(Stored entries)
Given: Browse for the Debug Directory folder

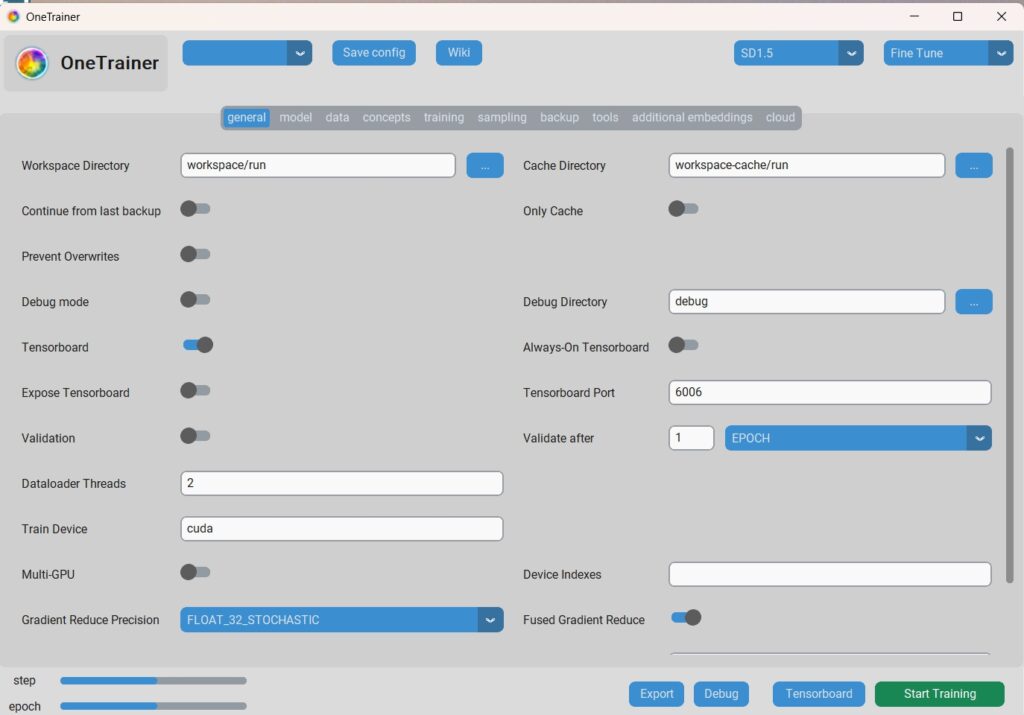Looking at the screenshot, I should [974, 302].
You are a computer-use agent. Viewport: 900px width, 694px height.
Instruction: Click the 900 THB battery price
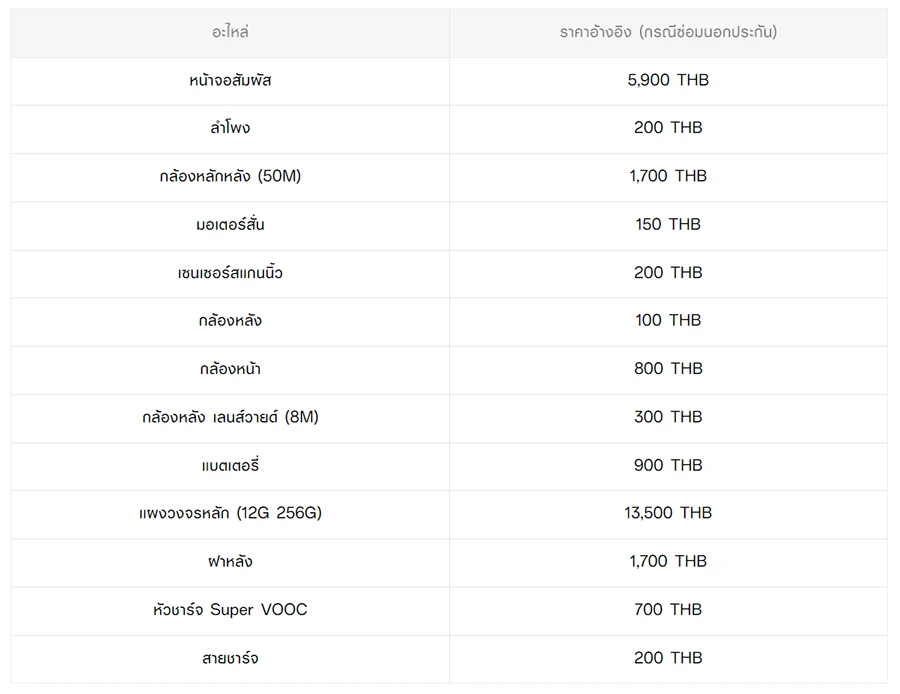click(668, 465)
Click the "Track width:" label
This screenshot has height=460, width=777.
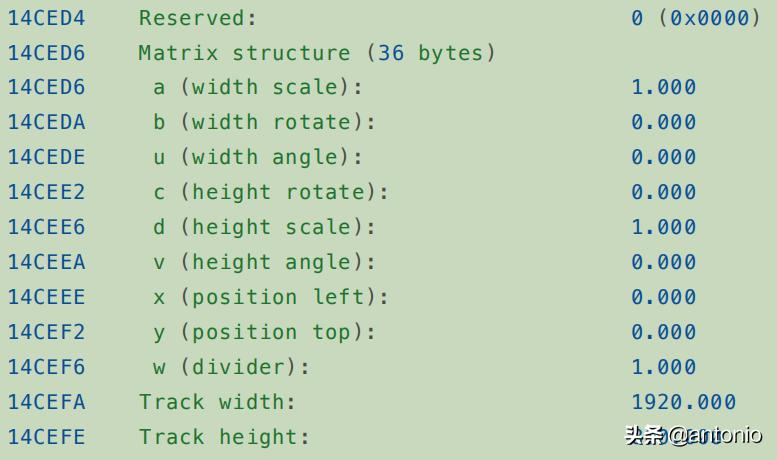click(x=218, y=403)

**Instructions for the task**
Wherever a picture appears in the data, please drop it and retype the rest exactly.

**Output for this task**
Given: Browse for the Debug Directory folder

Looking at the screenshot, I should [974, 302].
You are a computer-use agent. Viewport: 900px width, 694px height.
Instruction: Click the 900 THB battery price
click(668, 465)
Click the "Track width:" label
This screenshot has height=460, width=777.
click(x=218, y=403)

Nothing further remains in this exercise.